- _Tasks to perform_
1 - Change "community" to "audience" in the content-creation talk between "All right. Last" and "call those sizzles.", inclusive, and write out that stretch.
2 - Go on with the content-creation talk from the point where it stops.

- _Reading passage_
Now, I don’t mean that you literally have to. I know some people, their whole like shtick is that they trash other content creators. I’ve seen this on YouTube a lot, where people react to people’s videos and they leverage the searchability, I guess, of that person’s name. That’s not really what I’m talking about, unless that’s what you’re trying to do. That’s your own prerogative.

What I’m saying is if you watch somebody’s content and it really drives you nuts for some reason, instead of you creating a video being like "I will watch Sam’s content. It drove me crazy and here’s why. And she doesn’t even know what she’s talking about." What I’m saying is why. Why do you disagree with whatever I’m saying? Now, go and make a piece of content that gives me your way instead. You don’t need to mention me. It has nothing to do with me. Just go and create reactive content instead of mimicking content.

All right. Last but not least, I kind of buried the lead here because I feel like this is the most, if you don’t do anything else that you’ve listened to in this whole episode, do this one. Number six, I want you to listen to your community. That is the best way to create content without looking at your competition. I want you to look at what people are asking you. And every single question that people ask you, every single conversation you have, every coaching call, every interaction, wherever you’re having it, in person, out and about, on a – what’s it called? – every Reddit thread, every YouTube video, whatever it is, wherever you look to and learn about your niche, every piece of those things, like questions, concerns, comments, whatever, I call those sizzles.

So, I kept a sizzle file when I started my business, which was literally just a Google Sheets doc, where every single time I got a question, an email, I had a coaching call and somebody had a problem they presented and they were telling me about it and we worked through it, I would put a little note in there. And over time, I had thousands and thousands and thousands of responses. That’s how I started.

Nowadays, what I do is, every time I do a webinar, for example, or a Q&A of some sort, I always save the chat and I have a Google Drive folder where I have all the chats saved. I would have enough. I couldn’t create that amount of content in my lifetime, but I have all of that saved. Every time people emails questions, somebody on my team takes the question, we put it in Asana, we have a Questions Project in Asana, and we’ve even broken it down by topic. My main topic types, so we have one about general business questions, LLC, scope of practice, finances. They’re all broken down so if at any point I need to create a piece of content about scope of practice, I would go and click on that and they are all the questions that people have asked me. And we even include the information just in case I need it to give them a shoutout or include it in the email or whatever.

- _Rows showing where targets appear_
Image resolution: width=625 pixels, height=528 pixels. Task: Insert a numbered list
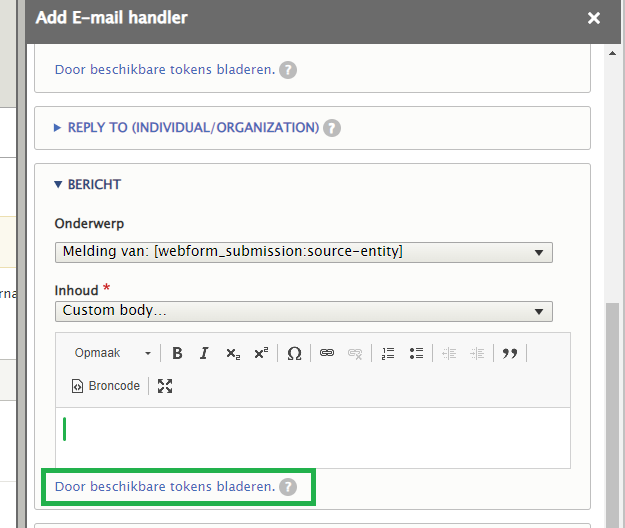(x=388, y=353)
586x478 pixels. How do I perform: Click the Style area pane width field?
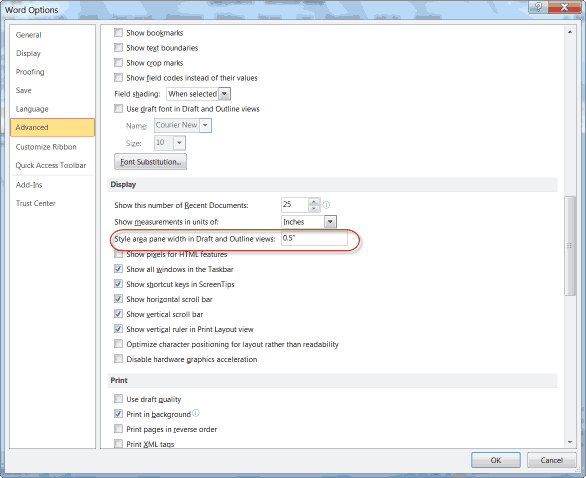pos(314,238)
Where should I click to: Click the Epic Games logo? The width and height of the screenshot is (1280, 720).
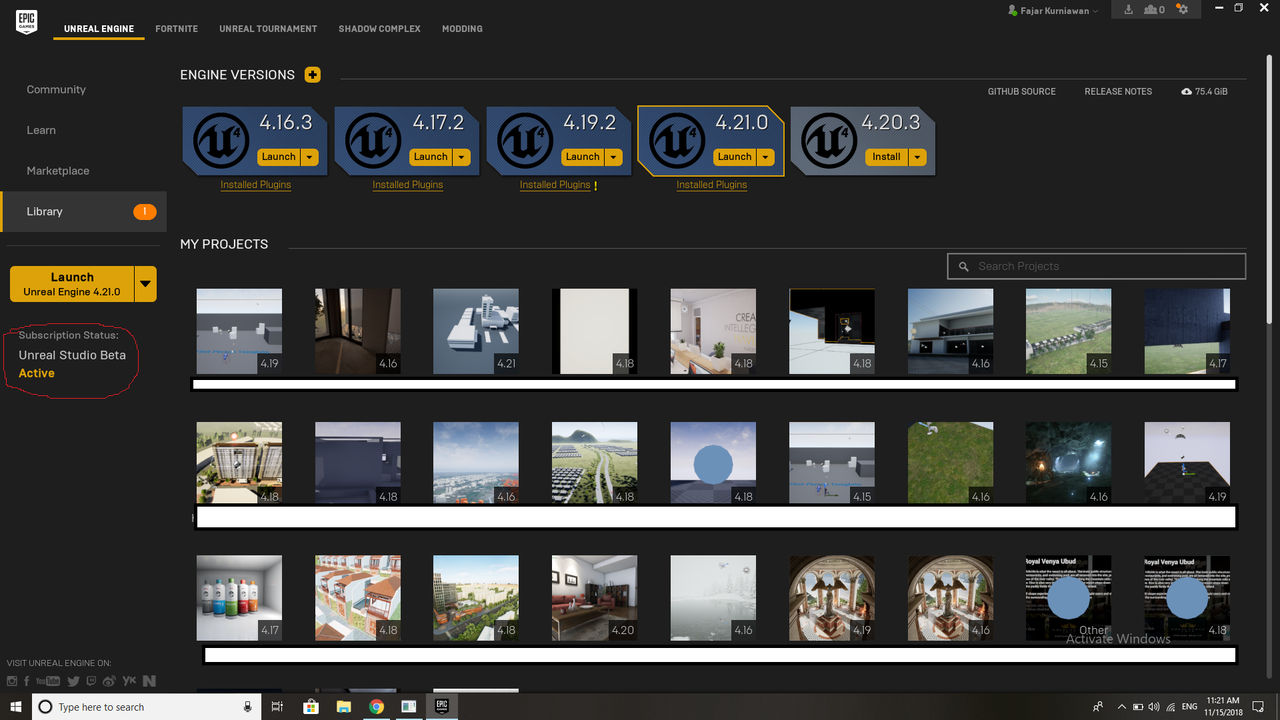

- _Written responses_
1 -
All right. Last but not least, I kind of buried the lead here because I feel like this is the most, if you don’t do anything else that you’ve listened to in this whole episode, do this one. Number six, I want you to listen to your audience. That is the best way to create content without looking at your competition. I want you to look at what people are asking you. And every single question that people ask you, every single conversation you have, every coaching call, every interaction, wherever you’re having it, in person, out and about, on a – what’s it called? – every Reddit thread, every YouTube video, whatever it is, wherever you look to and learn about your niche, every piece of those things, like questions, concerns, comments, whatever, I call those sizzles.

2 -
If people aren’t asking you questions yet, I invite you to look wherever they are asking questions. Because if you’re just starting out, you might not know what people are asking you. I would also say, though, if you’re like, "I don’t know what people’s questions are. I don’t know what their concerns are," and I’m talking about your ideal clients, that is a cause for action on your part. That is a cause for you to go out and actually start having these conversations. You’ve got to seek it out. You can’t wait necessarily for it to come to you. So, you’ve got to seek out those conversations. You have to put yourself where your ideal clients are. And you need to start absorbing part of what they’re struggling with, part of what they want, what questions they have, what they can’t find, why they’re looking for it, all of that kind of stuff.

I want you to shift, if anything, from this episode, I want you to shift from creating content like your peers or because of your peers or in response to your peers to creating content for your community. We’re not creating content for other content creators. You’ve got to remember at the end of the day why you’re here and who you’re speaking to. You are speaking to your ideal clients. You’re speaking to the people who you’re trying to attract, and you’re trying to really speak to where they’re at, what they’re struggling with, and what they wish things were like instead. So, we’ve got to speak to them.

And the way that Sally down the street or down on Instagram is speaking to them, might not resonate with your people. Here’s an example. The other day, I got a DM on Instagram from an Ultimate Bundle member and she was saying that because she follows me and engages with my content, she gets targeted with ads from other lawyers who do what I do all the time. And she was writing to me just to thank me for not being fear-driven and not approaching legal in this way. And she was kind of commentating on what she did not like about this other lawyer’s content. That person, my ideal client – she’s already my client, so she’s ideal in many different ways – she obviously resonates with the way that I do things. And when she saw a way that somebody else did something, it did not resonate with her.

She still needed that person’s product. If she didn’t have my product, like she’s the type of person, she has a business, she cares about legal protection, she wanted to get her business off the ground, she would have needed legal protection, but she didn’t resonate with that person. She resonated with me. There are people who see me who do not resonate with me. I get nasty comments all the time saying, "Are you even a lawyer? I would never buy from a girl in a hoodie." Okay. No problem. You don’t need to. Luckily, there are plenty of people still wearing suits out there that you can go and work with. I’m not for everyone and that is completely okay.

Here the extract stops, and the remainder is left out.